A Bahia é uma terra que abraça os portenhos. Hector Julio Páride Bernabó, nasceu em Lanús, mas, aqui, virou Carybé – mais local impossível, com os seus parças Caymmi, Amado e Vina. O mais baiano dos argentinos, ou vice-versa, tornou-se membro de uma das casas de candomblé mais importantes da Bahia, o Ilê Axé Opô Afonjá, recebendo em 1957, o cargo de honra, para seletíssimos eleitos, de Obá de Xangô.

Carlos Maipah, jornalista argentino, tinha o sonho de viver em um paraíso tropical. Viajante pelo mundo, aqui chegou em 2008. O Mercado Modelo estava fechado, então pegou a lancha para ver o que tinha naquela imensa ilha na Baía de Todos os Santos. Dois anos depois, deixou a sua Belén de Escobar, vendeu a sua parte no El Diario de Escobar, e tornou real o seu sonho de menino em Berlinque, comprando uma casa para veraneio, que depois se ampliou para ser a sua pousada, de nome Coruja Branca.

No próprio Esporte Clube Bahia tivemos uma linha média formidável, nos anos 1940, com Héctor Papetti, Dante Jorge Bianchi e Mario Giuseppe Avalle.
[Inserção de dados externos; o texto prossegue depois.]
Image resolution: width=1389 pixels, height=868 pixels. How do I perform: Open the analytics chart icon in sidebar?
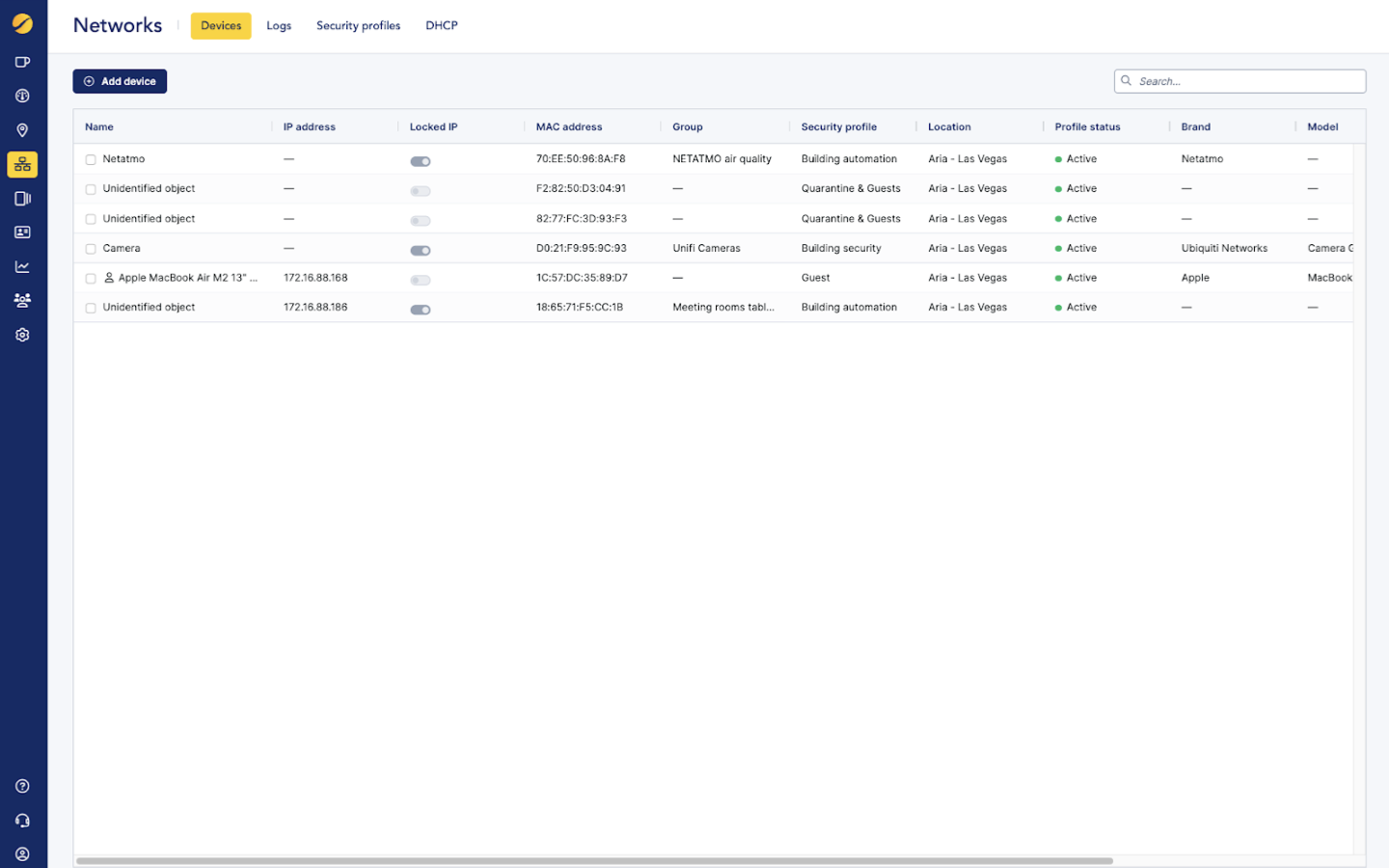(22, 266)
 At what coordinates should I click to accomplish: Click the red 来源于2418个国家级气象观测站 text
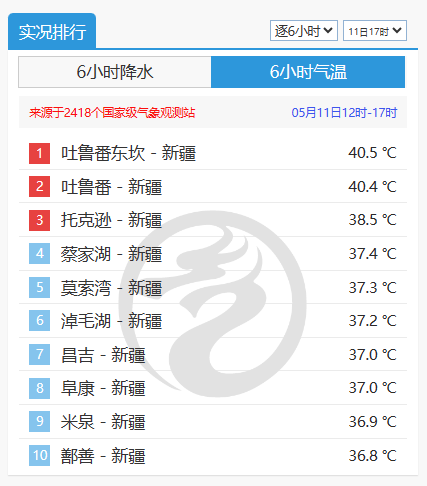click(112, 113)
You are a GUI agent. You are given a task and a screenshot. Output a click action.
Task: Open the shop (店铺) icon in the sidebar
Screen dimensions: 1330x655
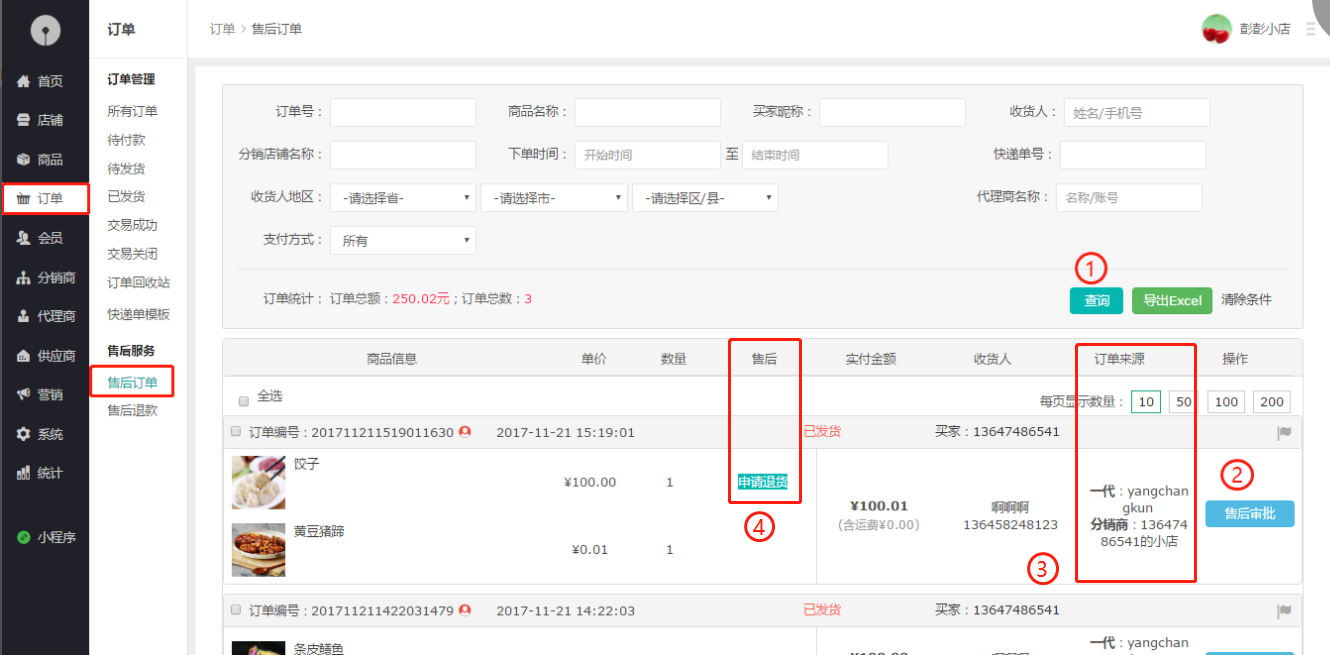click(x=23, y=120)
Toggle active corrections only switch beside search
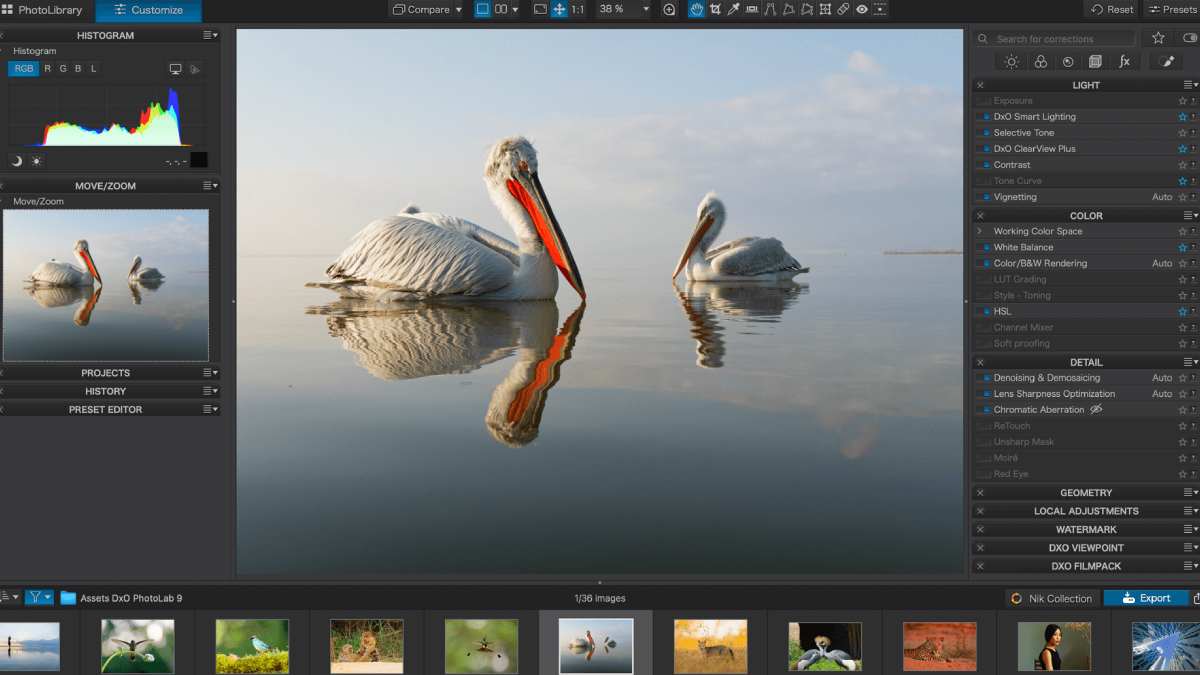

No início dos anos 1970 aqui aportou “El Nene” José Sanfilippo que nos encantou com o seu futebol-arte, tão bailarino e contundente como um tango de Gardel. E acrobático como os voos do “Batman” dos gramados, o inesquecível Carlos Adolfo Buttice nascido em Monte Grande e que aqui fez também história.

Mas, caro Sr. Dabove, esta missiva não é para falar das muitas afinidades entre a Bahia e a Argentina, mas para lhe dar um aviso de boas vindas.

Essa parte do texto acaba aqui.